From 9e2bb5595fca0b6eae33b2c2e0c9f899d4b1f6e5 Mon Sep 17 00:00:00 2001
From: Bugsource <35368347+Bugsource@users.noreply.github.com>
Date: Sun, 16 Oct 2022 20:14:43 +0800
Subject: [PATCH] Create 424. Longest Repeating Character Replacement

---
 ...4. Longest Repeating Character Replacement | 60 +++++++++++++++++++
 1 file changed, 60 insertions(+)
 create mode 100644 sliding window/424. Longest Repeating Character Replacement

diff --git a/sliding window/424. Longest Repeating Character Replacement b/sliding window/424. Longest Repeating Character Replacement
new file mode 100644
index 0000000..cb3ec4f
--- /dev/null
+++ b/sliding window/424. Longest Repeating Character Replacement	
@@ -0,0 +1,60 @@
+# 题目
+You are given a string s and an integer k. You can choose any character of the string and change it to any other uppercase English character.

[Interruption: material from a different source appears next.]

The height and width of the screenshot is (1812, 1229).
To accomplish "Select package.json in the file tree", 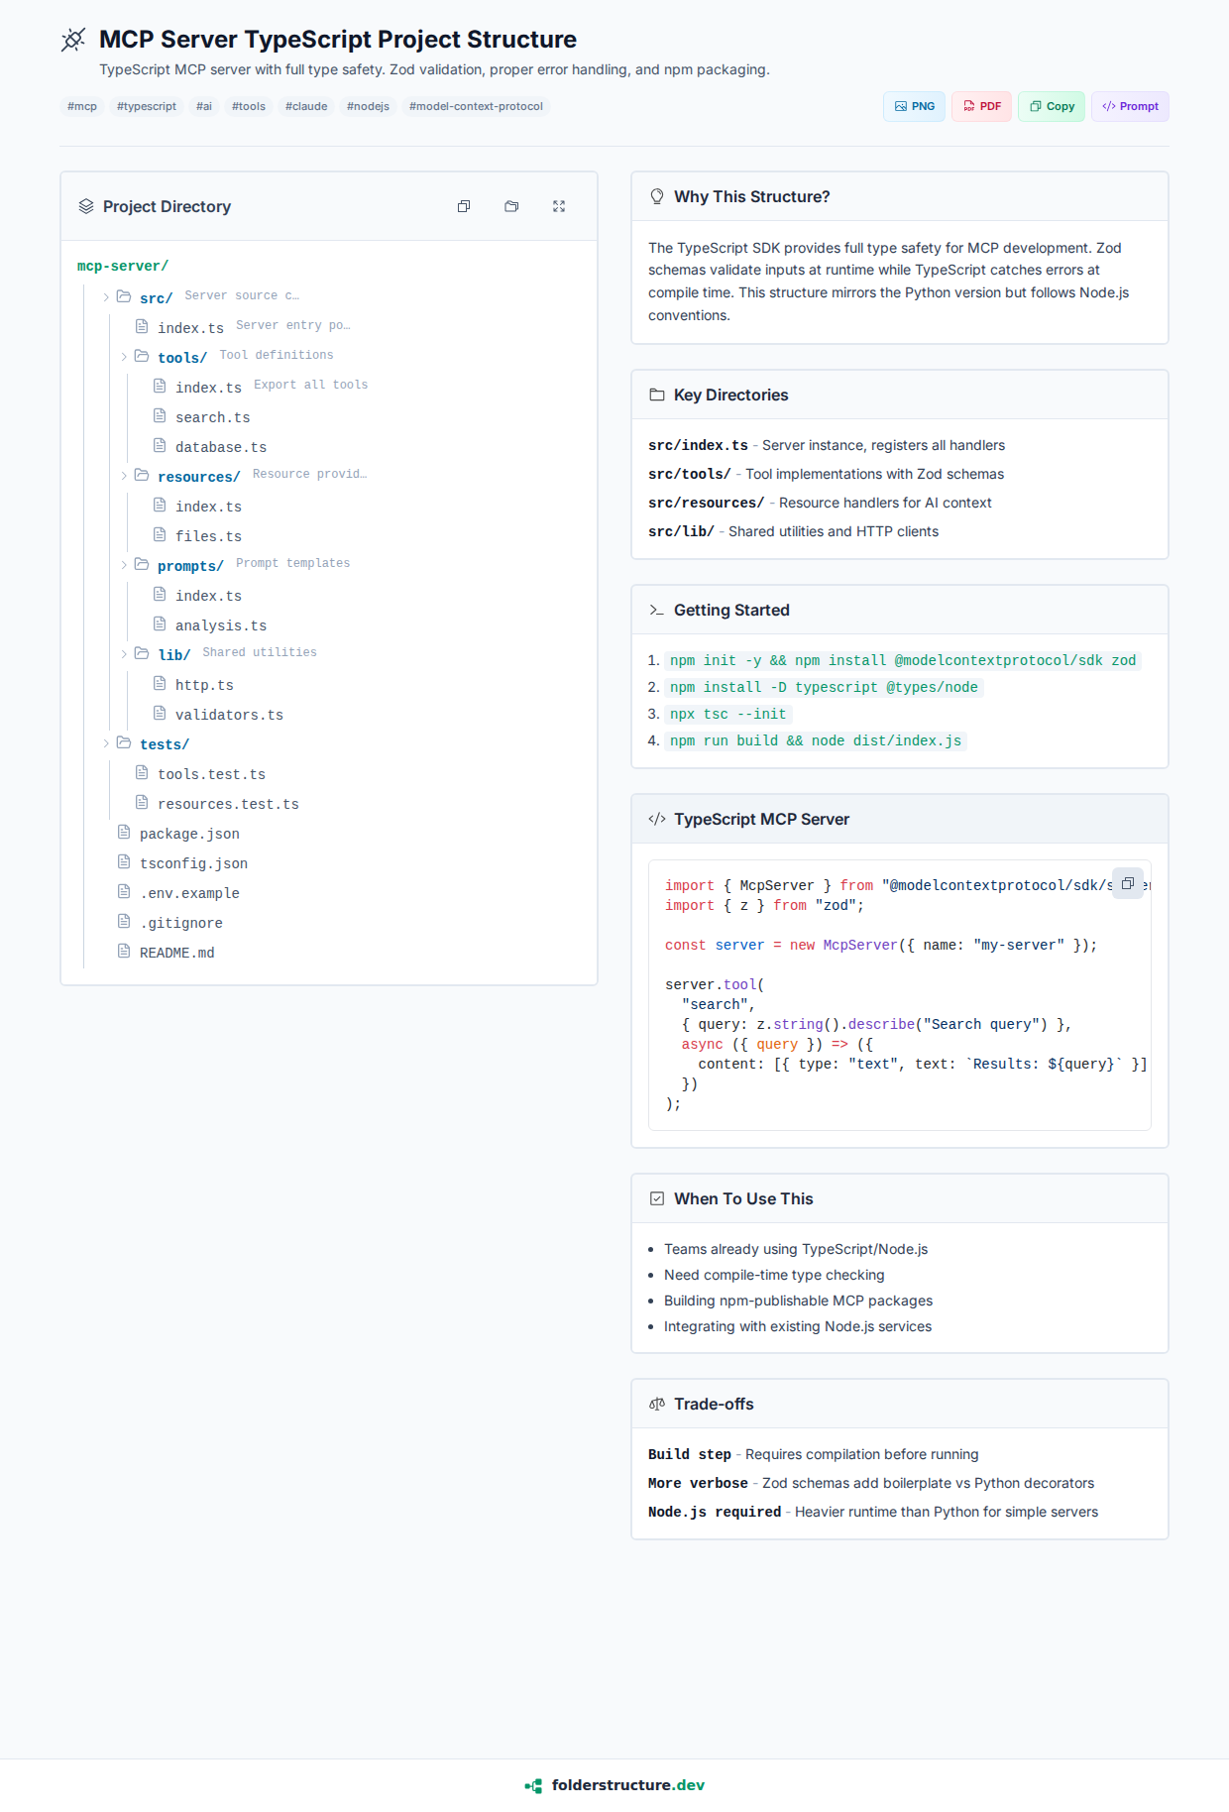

You can perform this operation at most k times.
+
+Return the length of the longest substring containing the same letter you can get after performing the above operations.
+
+ 
+
+Example 1:
+```
+Input: s = "ABAB", k = 2
+Output: 4
+Explanation: Replace the two 'A's with two 'B's or vice versa.
+```
+Example 2:
+```
+Input: s = "AABABBA", k = 1
+Output: 4
+Explanation: Replace the one 'A' in the middle with 'B' and form "AABBBBA".

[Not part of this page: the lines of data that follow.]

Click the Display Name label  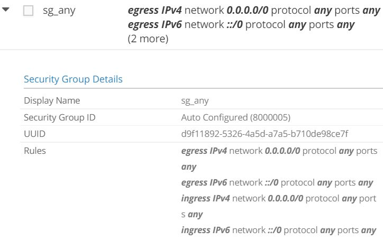pos(52,100)
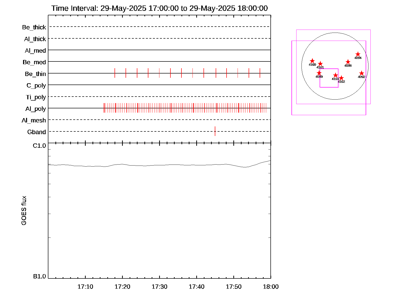This screenshot has height=301, width=401.
Task: Select the red star for region 4101
Action: [320, 64]

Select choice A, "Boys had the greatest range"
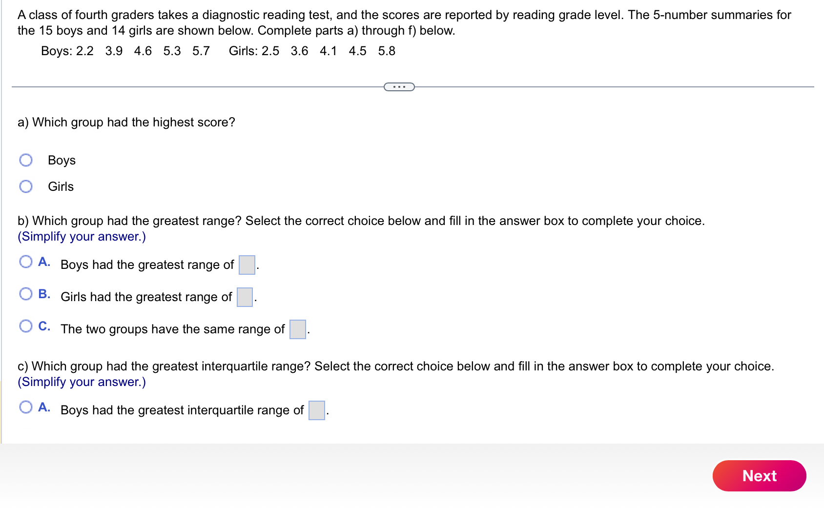pos(26,262)
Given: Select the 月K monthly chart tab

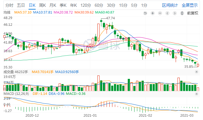Looking at the screenshot, I should click(53, 5).
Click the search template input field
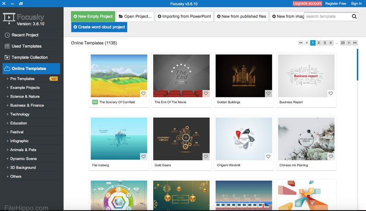 328,16
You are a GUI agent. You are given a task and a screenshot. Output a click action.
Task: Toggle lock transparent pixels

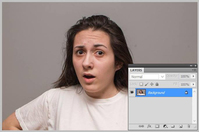pos(141,84)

+The substring "BBBB" has the longest repeating letters, which is 4.
+```
+
+Constraints:
+```
+1 <= s.length <= 105
+s consists of only uppercase English letters.
+0 <= k <= s.length
+```
+# 解法
+双指针 + 贪心
+关键点：
+  - 移动右指针，计算窗口内最高频字母的出现个数；
+  - 如果最高频字母出现次数(MostFreqCount) + k = 窗口长度，则可能找到一个解；
+  - 此时继续移动右指针，如果MostFreqCount并没有增大，则此时k已经不够替换其他字符，说明以left为起点的子串，最大长度已经出现过了，right指针已经没有右移的必要；
+  - 此时继续
+```java
+
+class Solution {
+    public int characterReplacement(String s, int k) {
+        int[] charToCountMap = new int[128];
+        int left = 0, maxLength = 0, historicMostFreqCount = 0;
+        for(int right = 0; right < s.length(); ++ right) {
+            // 更新当前出现过的最高频字母的次数
+            int currentCharCount = ++ charToCountMap[s.charAt(right)];
+            historicMostFreqCount = Math.max(historicMostFreqCount, currentCharCount);
+            // 当前窗口长度-最高频字母的出现次数 = 需要替换的字母数量
+            int replaceCount = right-left+1-historicMostFreqCount;
+            if(replaceCount > k) {
+                // 需要替换的数量大于k时，说明以left为起点的子串，right指针已经没有右移的必要
+                // 那么只能移动left指针，计算以left为起点的子串
+                // 此时正常做法是重新计算MostFreqCount，但是按照贪心策略，仍以MostFreqCount+k的窗口长度往前移动；如果left指针字符计数减少，导致MostFreqCount减少，说明当前窗口对结果没有意义；只有右指针的移动引入了新字符，导致MostFreqCount增加时，窗口才会变大
+                -- charToCountMap[s.charAt(left)];
+                ++ left;
+            } else {
+                maxLength = Math.max(maxLength, right-left+1);
+            }
+        }
+        return maxLength;
+    }
+}
+```